#23010 closed Bug (fixed)

UnicodeDecodeError in makemessages’ call to os.walk

Reported by: alub Owned by: claudep
Component: Core (Management commands) Version: 1.7-rc-1
Severity: Release blocker Keywords:
Cc: Triage Stage: Ready for checkin
Has patch: yes Needs documentation: no
Needs tests: no Patch needs improvement: no
Easy pickings: no UI/UX: no

Description

In my project, using Python 2.7.8, if I try the following command:

./manage.py makemessages -l en

I get this error:

Traceback (most recent call last):
  File "./manage.py", line 10, in <module>
    execute_from_command_line(sys.argv)
  File "/srv/http/webapp/venv/lib/python2.7/site-packages/Django-1.7c1-py2.7.egg/django/core/management/__init__.py", line 385, in execute_from_command_line
    utility.execute()
  File "/srv/http/webapp/venv/lib/python2.7/site-packages/Django-1.7c1-py2.7.egg/django/core/management/__init__.py", line 377, in execute
    self.fetch_command(subcommand).run_from_argv(self.argv)
  File "/srv/http/webapp/venv/lib/python2.7/site-packages/Django-1.7c1-py2.7.egg/django/core/management/base.py", line 288, in run_from_argv
    self.execute(*args, **options.__dict__)
  File "/srv/http/webapp/venv/lib/python2.7/site-packages/Django-1.7c1-py2.7.egg/django/core/management/base.py", line 337, in execute
    output = self.handle(*args, **options)
  File "/srv/http/webapp/venv/lib/python2.7/site-packages/Django-1.7c1-py2.7.egg/django/core/management/base.py", line 532, in handle
    return self.handle_noargs(**options)
  File "/srv/http/webapp/venv/lib/python2.7/site-packages/Django-1.7c1-py2.7.egg/django/core/management/commands/makemessages.py", line 288, in handle_noargs
    potfiles = self.build_potfiles()
  File "/srv/http/webapp/venv/lib/python2.7/site-packages/Django-1.7c1-py2.7.egg/django/core/management/commands/makemessages.py", line 304, in build_potfiles
    file_list = self.find_files(".")
  File "/srv/http/webapp/venv/lib/python2.7/site-packages/Django-1.7c1-py2.7.egg/django/core/management/commands/makemessages.py", line 355, in find_files
    for dirpath, dirnames, filenames in os.walk(root, topdown=True, followlinks=self.symlinks):
  File "/srv/http/webapp/venv/lib/python2.7/os.py", line 296, in walk
    for x in walk(new_path, topdown, onerror, followlinks):
  File "/srv/http/webapp/venv/lib/python2.7/os.py", line 296, in walk
    for x in walk(new_path, topdown, onerror, followlinks):
  File "/srv/http/webapp/venv/lib/python2.7/os.py", line 296, in walk
    for x in walk(new_path, topdown, onerror, followlinks):
  File "/srv/http/webapp/venv/lib/python2.7/os.py", line 296, in walk
    for x in walk(new_path, topdown, onerror, followlinks):
  File "/srv/http/webapp/venv/lib/python2.7/os.py", line 296, in walk
    for x in walk(new_path, topdown, onerror, followlinks):
  File "/srv/http/webapp/venv/lib/python2.7/os.py", line 296, in walk
    for x in walk(new_path, topdown, onerror, followlinks):
  File "/srv/http/webapp/venv/lib/python2.7/os.py", line 286, in walk
    if isdir(join(top, name)):
  File "/srv/http/webapp/venv/lib/python2.7/posixpath.py", line 80, in join
    path += '/' + b
UnicodeDecodeError: 'ascii' codec can't decode byte 0x96 in position 4: ordinal not in range(128)

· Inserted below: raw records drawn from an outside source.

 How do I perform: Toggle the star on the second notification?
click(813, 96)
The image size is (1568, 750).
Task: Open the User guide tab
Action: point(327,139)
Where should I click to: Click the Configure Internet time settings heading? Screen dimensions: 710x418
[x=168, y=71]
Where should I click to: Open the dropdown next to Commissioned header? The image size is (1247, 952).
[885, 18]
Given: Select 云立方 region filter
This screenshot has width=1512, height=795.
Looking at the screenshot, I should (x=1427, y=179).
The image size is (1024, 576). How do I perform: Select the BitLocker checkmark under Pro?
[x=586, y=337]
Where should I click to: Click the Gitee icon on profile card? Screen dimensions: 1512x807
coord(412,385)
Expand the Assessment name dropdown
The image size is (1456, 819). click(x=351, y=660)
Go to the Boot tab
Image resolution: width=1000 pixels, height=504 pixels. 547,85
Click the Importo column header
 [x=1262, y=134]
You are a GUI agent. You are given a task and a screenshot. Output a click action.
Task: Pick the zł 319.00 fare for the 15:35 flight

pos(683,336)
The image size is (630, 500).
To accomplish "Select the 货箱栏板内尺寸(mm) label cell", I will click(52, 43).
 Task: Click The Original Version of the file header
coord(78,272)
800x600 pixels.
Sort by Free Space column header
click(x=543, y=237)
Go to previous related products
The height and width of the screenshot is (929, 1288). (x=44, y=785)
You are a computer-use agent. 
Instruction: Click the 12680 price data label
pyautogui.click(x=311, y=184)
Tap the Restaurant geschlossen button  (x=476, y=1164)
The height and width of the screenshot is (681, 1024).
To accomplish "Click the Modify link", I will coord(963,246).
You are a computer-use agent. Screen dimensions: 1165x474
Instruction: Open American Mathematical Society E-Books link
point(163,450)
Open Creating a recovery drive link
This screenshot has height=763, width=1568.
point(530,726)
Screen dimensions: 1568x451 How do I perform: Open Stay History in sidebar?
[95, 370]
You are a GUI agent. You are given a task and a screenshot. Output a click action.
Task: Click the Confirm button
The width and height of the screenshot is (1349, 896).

It works in Django 1.6.5, but breaks since 1.7rc1. I think it is related to the commit dbb48d2bb99a5f660cf2d85f137b8d87fc12d99f with the introduction of unicode_literals in this command because of this:

Python 2.7.8 (default, Jul  1 2014, 17:30:21) 
[GCC 4.9.0 20140604 (prerelease)] on linux2
Type "help", "copyright", "credits" or "license" for more information.
>>> import os
>>> _ = list(os.walk('.'))
>>> from __future__ import unicode_literals
>>> _ = list(os.walk('.'))
Traceback (most recent call last):
  File "<stdin>", line 1, in <module>
  File "/srv/http/webapp/venv/lib/python2.7/os.py", line 296, in walk
    for x in walk(new_path, topdown, onerror, followlinks):
  File "/srv/http/webapp/venv/lib/python2.7/os.py", line 296, in walk
    for x in walk(new_path, topdown, onerror, followlinks):
  File "/srv/http/webapp/venv/lib/python2.7/os.py", line 296, in walk
    for x in walk(new_path, topdown, onerror, followlinks):
  File "/srv/http/webapp/venv/lib/python2.7/os.py", line 296, in walk
    for x in walk(new_path, topdown, onerror, followlinks):
  File "/srv/http/webapp/venv/lib/python2.7/os.py", line 296, in walk
    for x in walk(new_path, topdown, onerror, followlinks):
  File "/srv/http/webapp/venv/lib/python2.7/os.py", line 296, in walk
    for x in walk(new_path, topdown, onerror, followlinks):
  File "/srv/http/webapp/venv/lib/python2.7/os.py", line 286, in walk
    if isdir(join(top, name)):
  File "/srv/http/webapp/venv/lib/python2.7/posixpath.py", line 80, in join
    path += '/' + b
UnicodeDecodeError: 'ascii' codec can't decode byte 0x96 in position 4: ordinal not in range(128)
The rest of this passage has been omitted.